Ellis Cheever (Laurence Fishburne; Predators, Armoured) is confronted with the
epidemic and the best way to handle it, both medically and politically so he
send one of his newest recruits. Dr. Erin Mears (Kate Winslet; Revolutionary
Road, The Reader) to handle the investigation.
Meanwhile an anarchistic blogger
called Alan Krumweide (Jude Law; Repo Men, Sherlock Holmes) is causing more and
more widespread panic due to his misguided and often inflammatory reporting on
the global epidemic. All the while, a cure is being developed, but how many
will it be given to? And how soon?
Steven Soderbergh has had a
wide-ranging career, from such blockbusters as Men In Black and Ocean's Eleven
to more critically acclaimed fare such as Erin Brockovich and Traffic. So with
a subject such as the one in Contagion and with the biggest all-star cast seen
in a movie for a very long time then a blockbuster is certainly what springs to
mind. However the tone of Contagion is somewhat different than expected. There
is no heightened drama, there are no risk taking, heroic feats by the main cast
and really there is no sense of underlying threat at all. The people who live
are living, and the people who die, well they just die and are pretty much
forgotten about for the rest of the movie. Life goes on.

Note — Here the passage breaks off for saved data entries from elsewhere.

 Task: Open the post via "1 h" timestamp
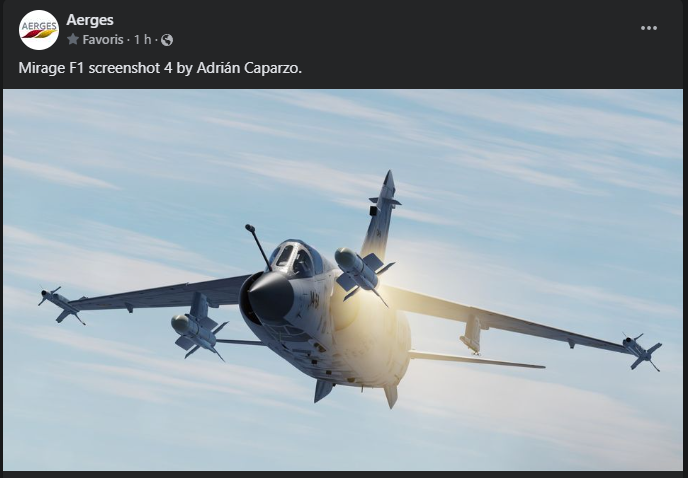click(x=142, y=40)
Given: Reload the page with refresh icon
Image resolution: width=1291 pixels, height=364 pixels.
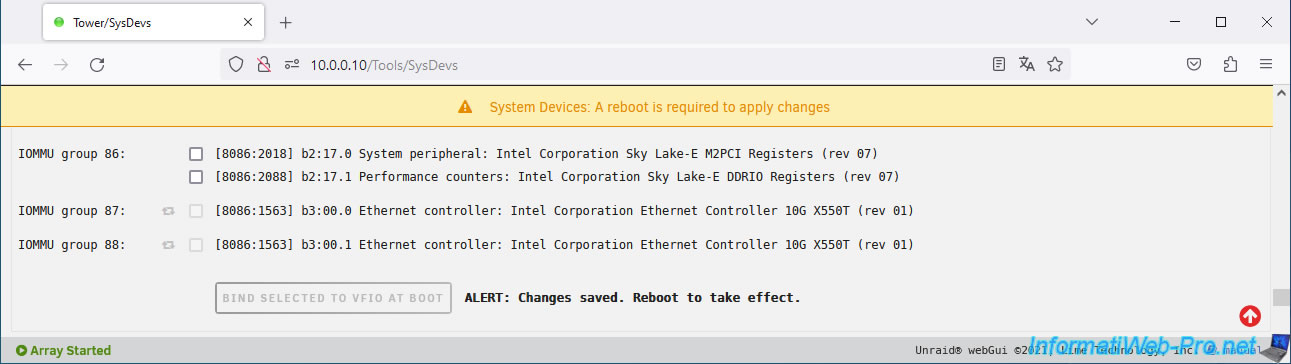Looking at the screenshot, I should pos(97,64).

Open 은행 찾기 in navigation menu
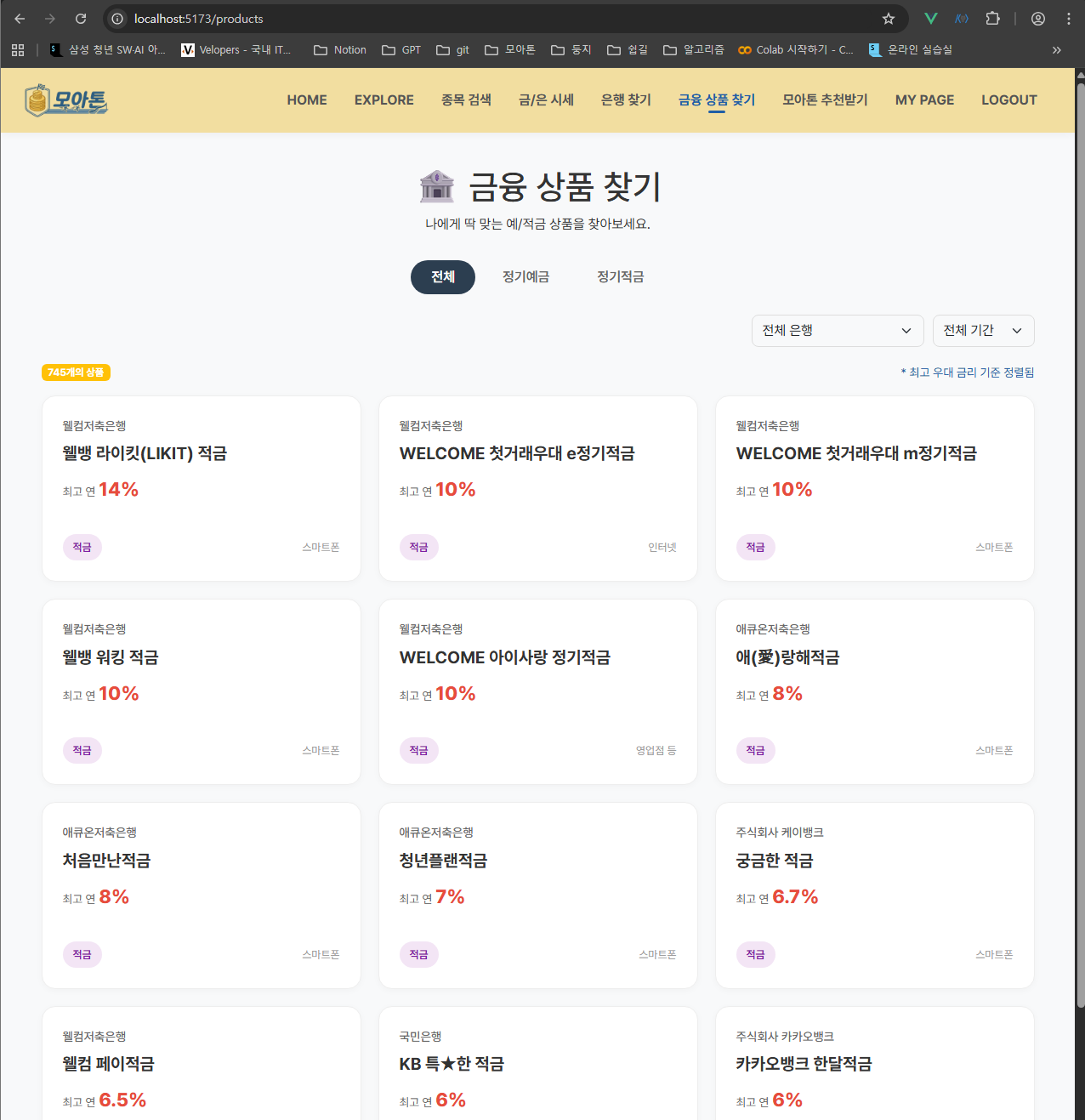coord(626,100)
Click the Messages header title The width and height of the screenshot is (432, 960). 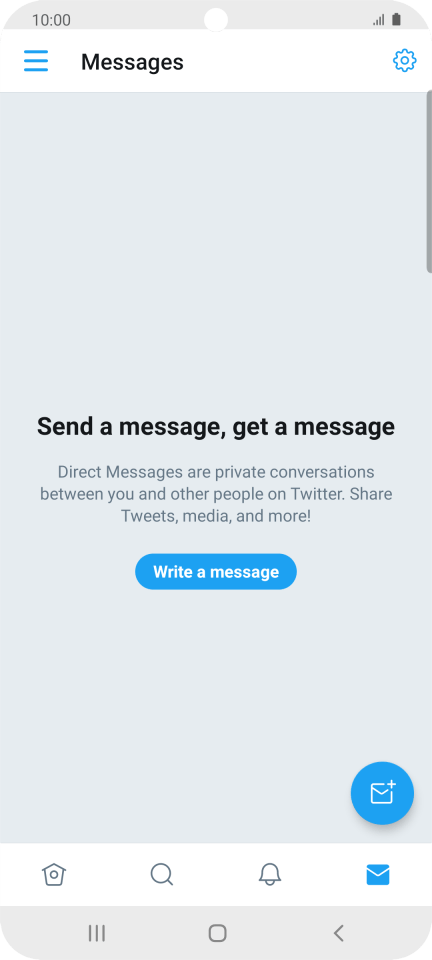tap(132, 62)
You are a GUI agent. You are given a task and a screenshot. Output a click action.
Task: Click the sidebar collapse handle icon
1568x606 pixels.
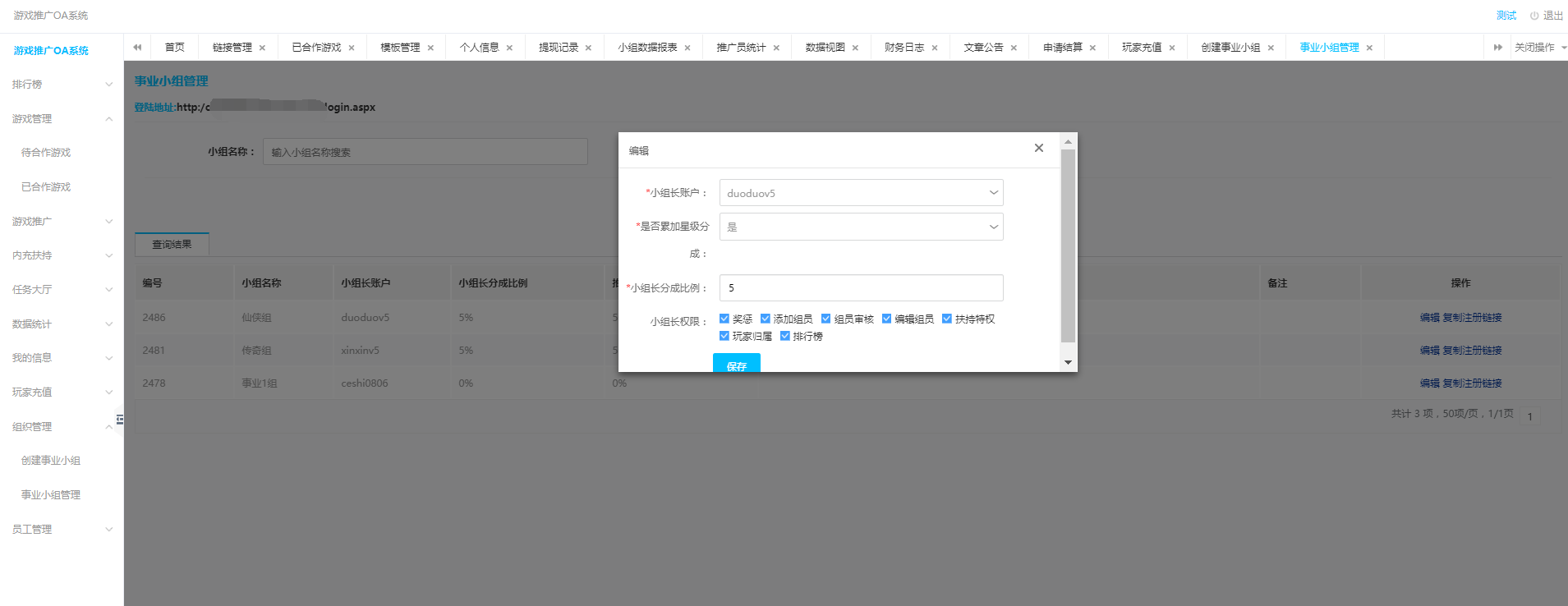[x=120, y=420]
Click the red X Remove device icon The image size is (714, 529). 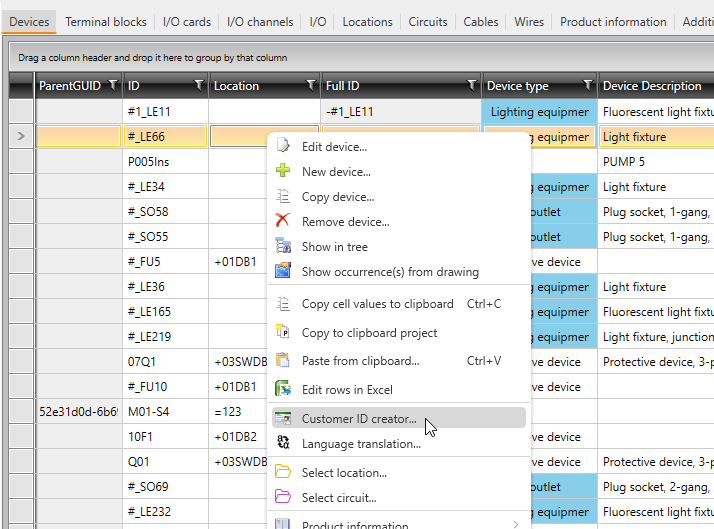(283, 221)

Arguably it could be said that
Soderbergh has gotten the tone all wrong and that the movie is filled with
facts and figures and none of the drama and action that audiences come to
expect. However, on the other hand it could be argued that Contagion's almost
documentary-like approach to its subject matter makes the movie all that more
scary. We've lived through things like this happening in recent years. The ones
that have been affected have been either very ill for a short period of time
and either got better or, sadly, died and the ones that weren't affected just
lived their lives as nothing was going on in the world.
The movie does go in depth about
the statistics and the realities (albeit somewhat heightened) of what happens
during an epidemic. It could also be argued that the recent numbers calculated
that the world's population reached 7 billion could have been reached by adding
up the population numbers mentioned in the movie. However those who really look
at it deeply could be very scared (I remember myself during the screening
suppressing a sneeze like my life depended on it) and hypochondriacs should
probably steer well clear of this movie but for those who like to see an
account of how the world would, to an extent, realistically deal with such a
situation (and see a lot of movie stars) then Contagion is not to be sneezed at.